◆ **Problem to solve**: Some lines below hold "agent". Pick them out and copy them.

[Data items]
________________________________________
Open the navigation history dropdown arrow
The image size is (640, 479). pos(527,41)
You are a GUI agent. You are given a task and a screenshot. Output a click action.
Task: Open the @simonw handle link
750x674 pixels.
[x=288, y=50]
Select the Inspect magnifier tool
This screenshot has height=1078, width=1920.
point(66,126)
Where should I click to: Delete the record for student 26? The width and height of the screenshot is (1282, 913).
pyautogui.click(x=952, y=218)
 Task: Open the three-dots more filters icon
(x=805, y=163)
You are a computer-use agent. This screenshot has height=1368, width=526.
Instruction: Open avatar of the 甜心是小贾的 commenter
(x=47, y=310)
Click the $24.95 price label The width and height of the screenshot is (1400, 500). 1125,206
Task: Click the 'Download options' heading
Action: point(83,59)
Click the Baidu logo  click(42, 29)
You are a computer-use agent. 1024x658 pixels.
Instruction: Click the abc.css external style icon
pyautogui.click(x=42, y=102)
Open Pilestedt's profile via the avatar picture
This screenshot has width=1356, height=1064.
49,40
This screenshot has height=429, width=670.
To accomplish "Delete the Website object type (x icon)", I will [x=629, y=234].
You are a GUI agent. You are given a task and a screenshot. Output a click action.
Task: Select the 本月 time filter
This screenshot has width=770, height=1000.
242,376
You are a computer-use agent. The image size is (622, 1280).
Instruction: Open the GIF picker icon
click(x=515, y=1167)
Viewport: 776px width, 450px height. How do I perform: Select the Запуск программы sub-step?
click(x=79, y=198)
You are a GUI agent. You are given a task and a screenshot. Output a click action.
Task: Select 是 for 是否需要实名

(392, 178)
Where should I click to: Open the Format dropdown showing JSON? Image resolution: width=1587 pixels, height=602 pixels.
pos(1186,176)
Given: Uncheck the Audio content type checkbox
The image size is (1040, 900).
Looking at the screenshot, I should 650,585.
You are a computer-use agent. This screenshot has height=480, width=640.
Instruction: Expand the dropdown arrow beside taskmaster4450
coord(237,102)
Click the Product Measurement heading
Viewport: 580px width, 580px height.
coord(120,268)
________________________________________
◆ **Exercise output**:
You are a GUI agent. You are given a task and a screenshot. Output a click action.
You are a computer-use agent. This screenshot has height=1368, width=526.
You are a computer-use agent. 1024x658 pixels.
You are a GUI agent. You are given a task and a screenshot. Output a click action.
You are a computer-use agent. The image size is (622, 1280).
You are a GUI agent. You are given a task and a screenshot. Output a click action.
You are a computer-use agent. This screenshot has height=480, width=640.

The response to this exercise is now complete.